The individuals with OKT4 epitope deficiency are identified as incomplete (heterozygote carriers) and complete (homozygotes) by the difference in the number of OKT4 epitopes on the surface of lymphocytes. The incidence of homozygotes in the Japanese population was found to be 0.47% by examination of 1,478 random samples, and on the basis of this value, the incidence of heterozygotes was estimated to be 12.8% by the Hardy-Weinberg's formula. This deficiency was transmitted as an autosomal codominant trait. DNA from the lymphocytes with complete OKT4 epitope deficiency from the members of three families was sequenced, and a single nucleotide base substitution (CGG-->TGG) was found.

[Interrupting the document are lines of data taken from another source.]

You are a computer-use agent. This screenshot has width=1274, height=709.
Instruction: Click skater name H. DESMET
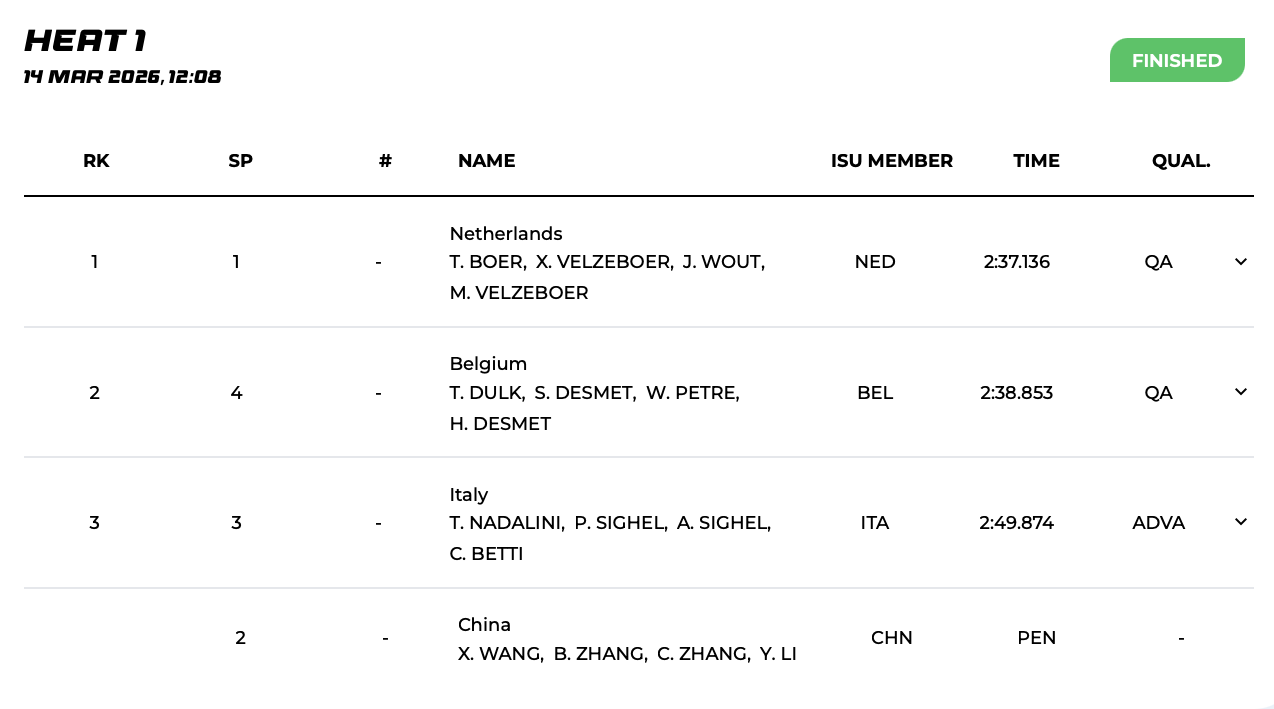tap(500, 424)
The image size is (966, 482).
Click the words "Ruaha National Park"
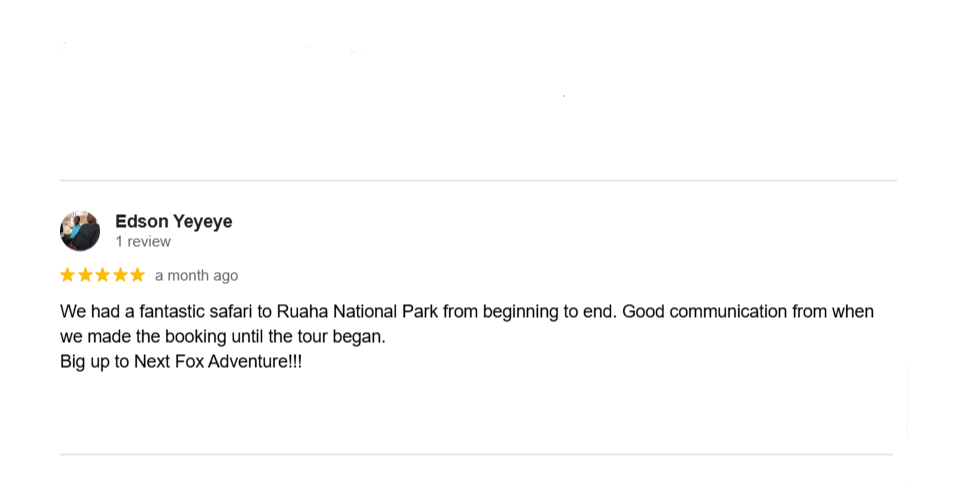pyautogui.click(x=357, y=312)
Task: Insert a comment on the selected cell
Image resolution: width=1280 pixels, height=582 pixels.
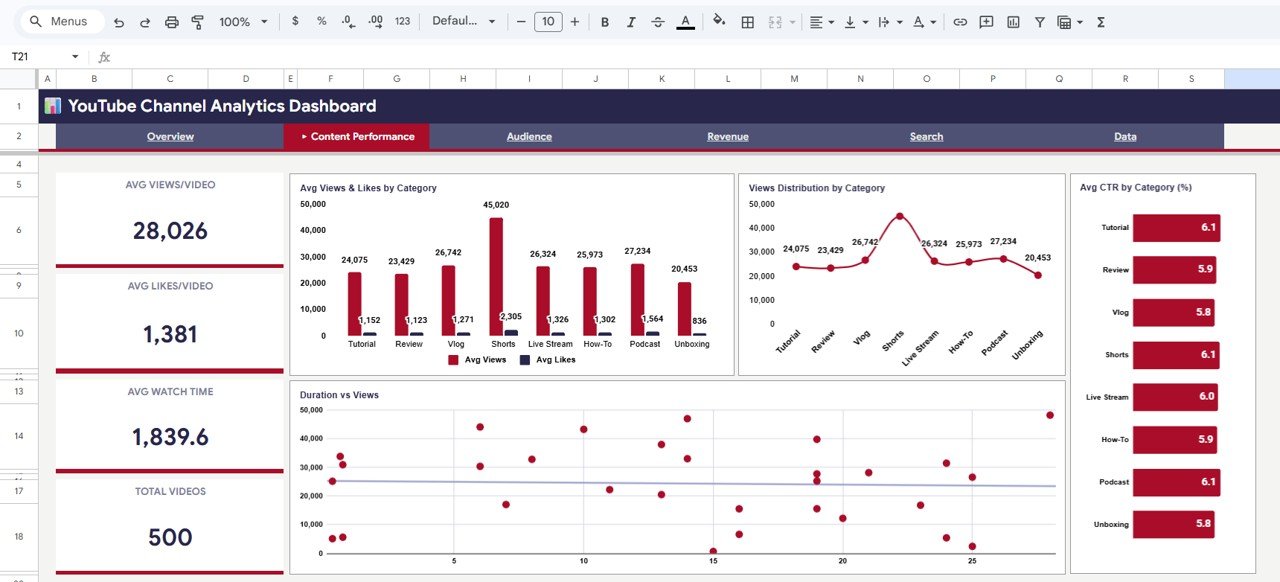Action: click(986, 21)
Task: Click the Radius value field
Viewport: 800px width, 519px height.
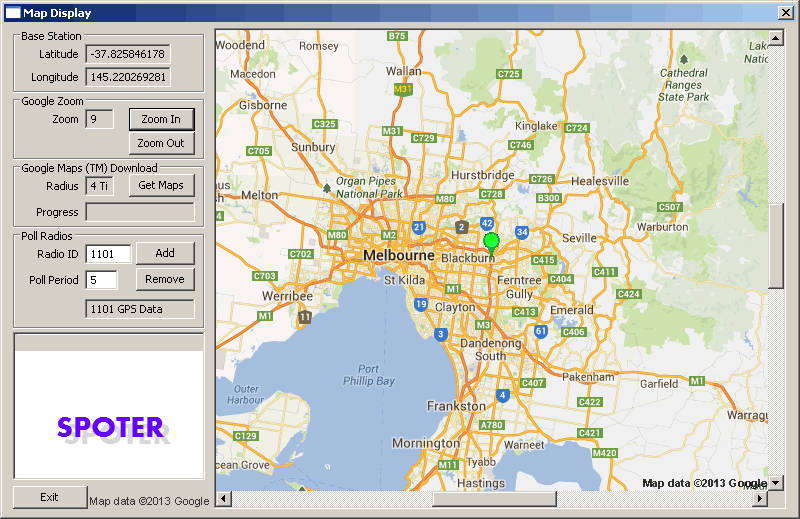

This mutation was confirmed to be responsible for OKT4 epitope deficiency by using the mouse L cells transfected with mutant CD4 cDNA. The mutation results in arginine being replaced by tryptophan. Analysis showed different hydrophobicity at positions 239 and 240 from the control, probably giving rise to a conformational change in CD4 accounting for lack of reactivity with the OKT4 monoclonal antibody. The lymphocytes with OKT4 epitope deficiency did not show any abnormality in their susceptibility to HIV infection, the internalization of CD4 molecules by TPA-treatment, the capability of producing IL-2 in vitro, and the expression of IL-2 receptors (alpha/beta-chain) by PHA-stimulation.